>>

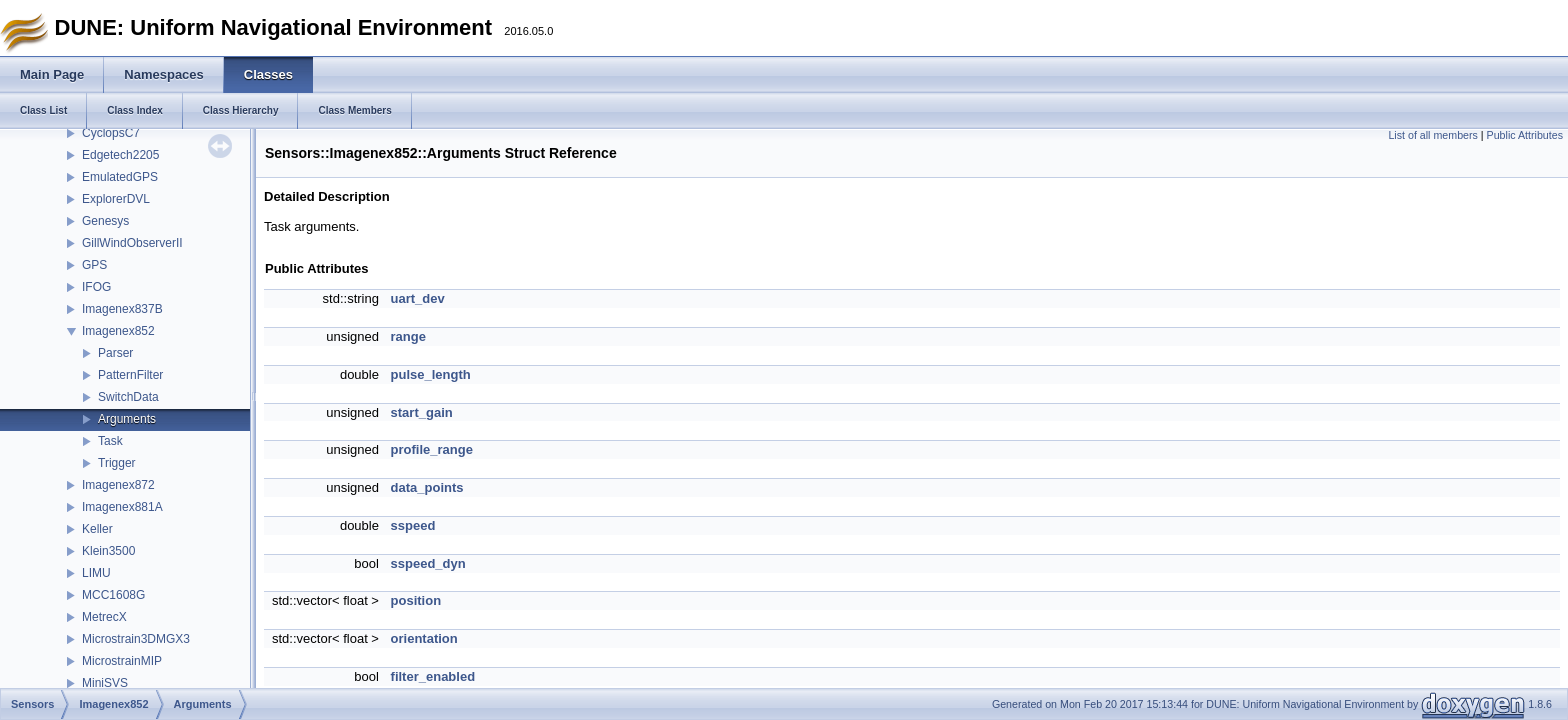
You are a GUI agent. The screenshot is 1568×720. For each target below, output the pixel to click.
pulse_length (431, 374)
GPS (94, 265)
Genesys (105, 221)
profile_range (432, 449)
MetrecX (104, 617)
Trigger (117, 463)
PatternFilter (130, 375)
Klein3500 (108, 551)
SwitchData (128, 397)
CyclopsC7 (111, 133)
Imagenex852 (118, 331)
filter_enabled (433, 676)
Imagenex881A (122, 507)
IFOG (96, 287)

<<
>>

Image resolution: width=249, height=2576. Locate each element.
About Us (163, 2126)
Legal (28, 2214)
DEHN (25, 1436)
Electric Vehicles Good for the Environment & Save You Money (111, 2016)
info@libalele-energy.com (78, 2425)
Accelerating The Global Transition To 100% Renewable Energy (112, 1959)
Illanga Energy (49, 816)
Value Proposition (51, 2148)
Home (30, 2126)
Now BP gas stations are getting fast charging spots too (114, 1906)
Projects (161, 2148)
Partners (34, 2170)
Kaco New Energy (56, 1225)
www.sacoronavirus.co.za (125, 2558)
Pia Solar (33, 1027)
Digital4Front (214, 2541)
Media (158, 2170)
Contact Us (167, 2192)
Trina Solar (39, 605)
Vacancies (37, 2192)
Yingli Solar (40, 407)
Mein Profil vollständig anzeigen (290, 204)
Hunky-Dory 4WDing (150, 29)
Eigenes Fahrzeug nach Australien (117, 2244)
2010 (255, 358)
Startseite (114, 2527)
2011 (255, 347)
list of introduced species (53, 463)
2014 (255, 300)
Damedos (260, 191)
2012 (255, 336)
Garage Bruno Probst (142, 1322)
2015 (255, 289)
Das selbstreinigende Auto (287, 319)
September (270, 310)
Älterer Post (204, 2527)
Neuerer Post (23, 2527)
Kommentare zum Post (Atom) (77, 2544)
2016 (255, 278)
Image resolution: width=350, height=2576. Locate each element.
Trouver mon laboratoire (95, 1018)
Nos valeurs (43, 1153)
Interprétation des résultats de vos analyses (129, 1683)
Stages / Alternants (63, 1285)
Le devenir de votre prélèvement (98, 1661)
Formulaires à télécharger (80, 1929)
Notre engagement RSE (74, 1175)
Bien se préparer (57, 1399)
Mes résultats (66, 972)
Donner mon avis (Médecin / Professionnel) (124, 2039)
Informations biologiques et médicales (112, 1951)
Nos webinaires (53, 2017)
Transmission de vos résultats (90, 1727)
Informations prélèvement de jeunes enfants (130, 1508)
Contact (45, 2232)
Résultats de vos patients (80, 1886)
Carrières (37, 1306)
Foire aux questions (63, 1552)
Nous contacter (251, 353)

<<
>>

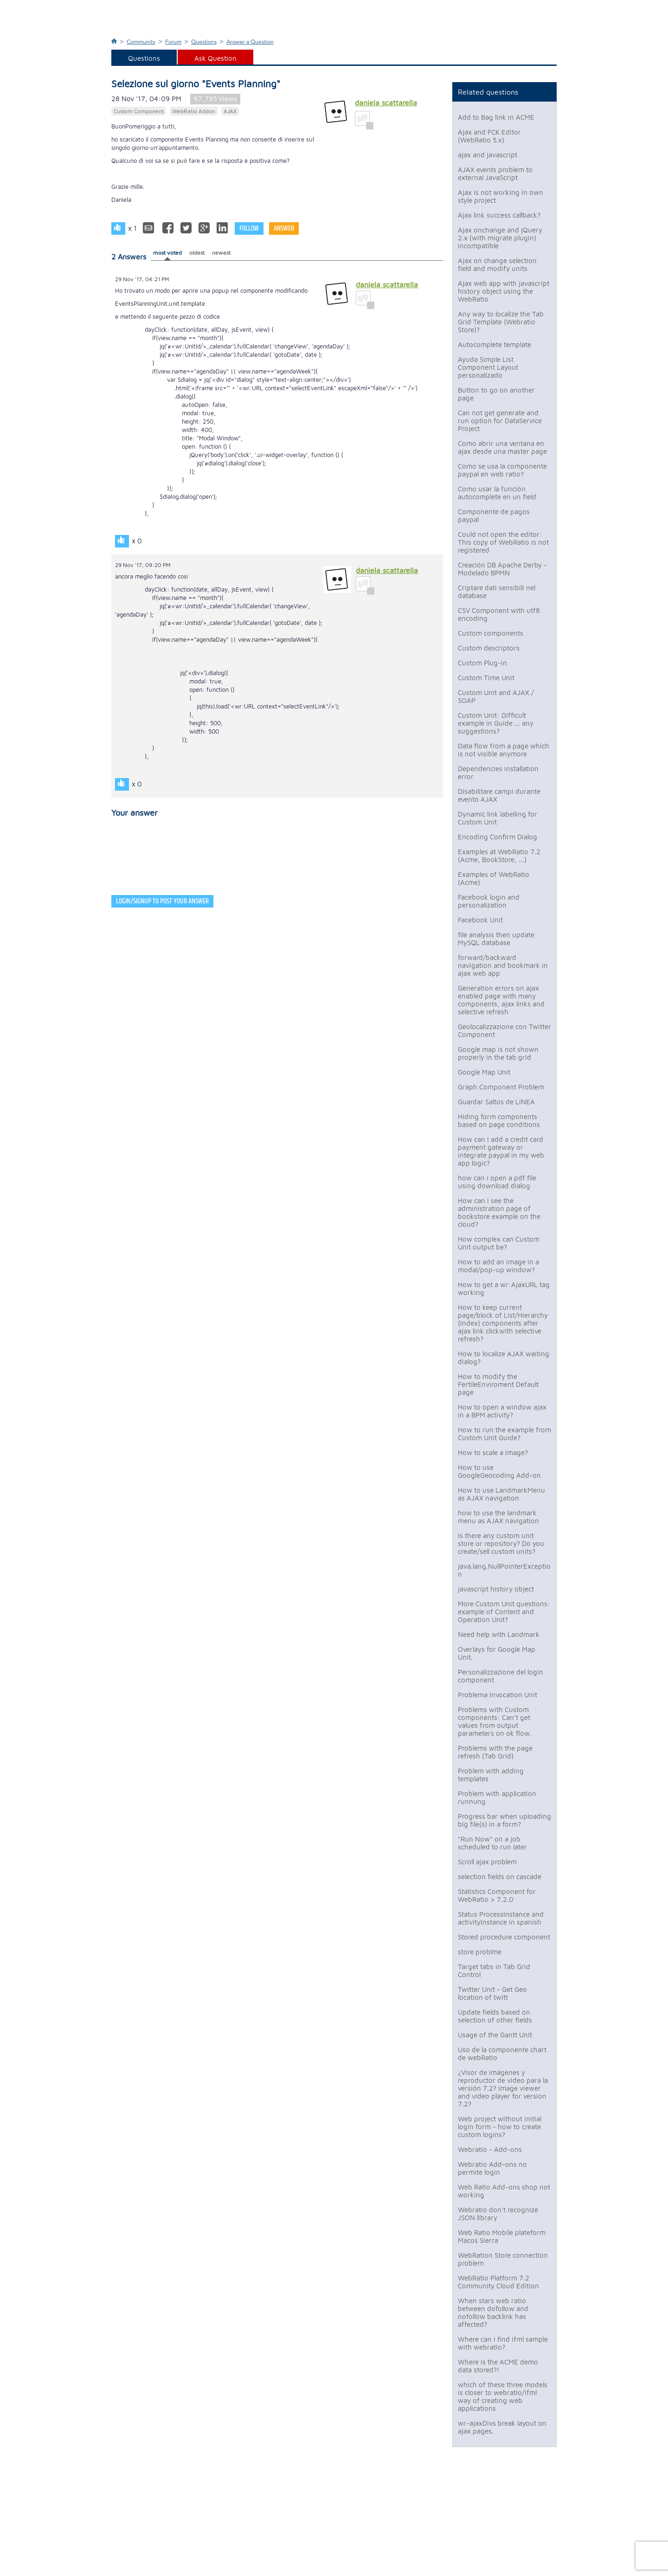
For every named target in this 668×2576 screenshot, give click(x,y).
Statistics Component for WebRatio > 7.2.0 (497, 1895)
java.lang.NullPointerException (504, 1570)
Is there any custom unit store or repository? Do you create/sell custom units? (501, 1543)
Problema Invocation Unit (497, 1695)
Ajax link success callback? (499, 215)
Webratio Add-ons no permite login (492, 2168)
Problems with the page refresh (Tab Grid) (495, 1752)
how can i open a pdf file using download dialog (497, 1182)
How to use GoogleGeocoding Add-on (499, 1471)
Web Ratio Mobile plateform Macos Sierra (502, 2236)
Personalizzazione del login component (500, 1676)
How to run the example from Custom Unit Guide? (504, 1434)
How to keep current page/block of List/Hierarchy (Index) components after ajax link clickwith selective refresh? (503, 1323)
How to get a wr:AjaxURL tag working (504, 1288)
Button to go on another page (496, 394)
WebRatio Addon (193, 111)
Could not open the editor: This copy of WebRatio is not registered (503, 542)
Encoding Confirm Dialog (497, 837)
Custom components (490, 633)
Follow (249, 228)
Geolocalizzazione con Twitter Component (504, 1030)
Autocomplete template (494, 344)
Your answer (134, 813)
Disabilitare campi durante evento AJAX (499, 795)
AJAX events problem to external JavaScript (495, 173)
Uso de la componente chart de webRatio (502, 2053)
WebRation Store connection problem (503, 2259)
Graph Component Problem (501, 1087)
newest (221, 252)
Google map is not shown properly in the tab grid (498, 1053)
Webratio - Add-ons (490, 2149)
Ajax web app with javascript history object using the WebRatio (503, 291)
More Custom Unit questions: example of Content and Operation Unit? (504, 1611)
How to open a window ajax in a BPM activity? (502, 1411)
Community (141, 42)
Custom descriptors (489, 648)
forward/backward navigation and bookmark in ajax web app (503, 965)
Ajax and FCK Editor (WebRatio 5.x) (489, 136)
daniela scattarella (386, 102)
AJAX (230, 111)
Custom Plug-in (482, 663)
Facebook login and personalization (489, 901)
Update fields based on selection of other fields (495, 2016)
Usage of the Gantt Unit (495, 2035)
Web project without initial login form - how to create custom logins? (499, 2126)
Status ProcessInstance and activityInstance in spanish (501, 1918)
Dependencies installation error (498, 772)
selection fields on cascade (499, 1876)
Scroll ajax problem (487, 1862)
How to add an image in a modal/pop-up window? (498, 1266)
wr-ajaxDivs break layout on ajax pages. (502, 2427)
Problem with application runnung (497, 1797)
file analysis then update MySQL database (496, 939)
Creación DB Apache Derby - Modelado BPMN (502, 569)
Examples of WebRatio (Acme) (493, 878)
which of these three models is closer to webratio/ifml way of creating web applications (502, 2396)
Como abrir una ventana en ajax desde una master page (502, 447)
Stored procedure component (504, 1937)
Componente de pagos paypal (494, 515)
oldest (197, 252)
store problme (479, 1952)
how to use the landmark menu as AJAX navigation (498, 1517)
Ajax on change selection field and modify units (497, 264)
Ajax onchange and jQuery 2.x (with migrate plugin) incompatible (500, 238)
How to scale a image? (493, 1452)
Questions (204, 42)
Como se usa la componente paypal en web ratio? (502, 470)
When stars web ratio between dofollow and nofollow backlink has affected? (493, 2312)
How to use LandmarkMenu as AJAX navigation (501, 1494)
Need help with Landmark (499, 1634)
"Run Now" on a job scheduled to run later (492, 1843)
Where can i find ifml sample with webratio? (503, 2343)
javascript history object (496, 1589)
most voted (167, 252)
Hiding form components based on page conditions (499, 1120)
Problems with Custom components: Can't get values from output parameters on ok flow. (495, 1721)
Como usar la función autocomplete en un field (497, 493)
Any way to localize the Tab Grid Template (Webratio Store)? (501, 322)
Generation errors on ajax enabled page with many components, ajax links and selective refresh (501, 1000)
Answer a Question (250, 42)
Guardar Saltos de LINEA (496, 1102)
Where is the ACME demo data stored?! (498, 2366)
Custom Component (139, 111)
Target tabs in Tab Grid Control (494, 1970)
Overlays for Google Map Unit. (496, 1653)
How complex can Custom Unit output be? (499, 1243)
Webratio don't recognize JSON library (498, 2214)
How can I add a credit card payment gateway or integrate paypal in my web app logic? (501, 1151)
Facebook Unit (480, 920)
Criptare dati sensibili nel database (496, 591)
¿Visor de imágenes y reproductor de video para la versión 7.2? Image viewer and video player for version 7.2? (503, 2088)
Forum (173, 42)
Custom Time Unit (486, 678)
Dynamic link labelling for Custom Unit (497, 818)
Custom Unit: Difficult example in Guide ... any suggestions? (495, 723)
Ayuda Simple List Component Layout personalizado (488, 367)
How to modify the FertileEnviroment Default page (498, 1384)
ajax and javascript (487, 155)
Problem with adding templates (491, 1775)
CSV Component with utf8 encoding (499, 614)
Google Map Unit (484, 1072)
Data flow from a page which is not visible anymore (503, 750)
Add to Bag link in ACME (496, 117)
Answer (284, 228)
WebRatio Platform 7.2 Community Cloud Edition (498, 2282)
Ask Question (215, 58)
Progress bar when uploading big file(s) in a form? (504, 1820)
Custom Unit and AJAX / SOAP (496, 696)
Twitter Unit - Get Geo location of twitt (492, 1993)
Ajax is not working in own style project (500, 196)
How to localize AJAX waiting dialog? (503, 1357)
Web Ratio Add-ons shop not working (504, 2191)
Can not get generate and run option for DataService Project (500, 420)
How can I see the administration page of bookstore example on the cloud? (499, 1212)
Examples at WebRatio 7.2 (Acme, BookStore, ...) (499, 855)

<<

▶ **What the task asks**:
In the data above, find the line with "Web project without" and the line with "how to use the". Retype both, plus every line between them, exactly.

▶ **Solution to this task**:
Web project without initial login form - how to create custom logins? (499, 2126)
Status ProcessInstance and activityInstance in spanish (501, 1918)
Dependencies installation error (498, 772)
selection fields on cascade (499, 1876)
Scroll ajax problem (487, 1862)
How to add an image in a modal/pop-up window? (498, 1266)
wr-ajaxDivs break layout on ajax pages. (502, 2427)
Problem with application runnung (497, 1797)
file analysis then update MySQL database (496, 939)
Creación DB Apache Derby - Modelado BPMN (502, 569)
Examples of WebRatio (Acme) (493, 878)
which of these three models is closer to webratio/ifml way of creating web applications (502, 2396)
Como abrir una ventana en ajax desde una master page (502, 447)
Stored procedure component (504, 1937)
Componente de pagos paypal (494, 515)
oldest (197, 252)
store problme (479, 1952)
how to use the landmark menu as AJAX navigation (498, 1517)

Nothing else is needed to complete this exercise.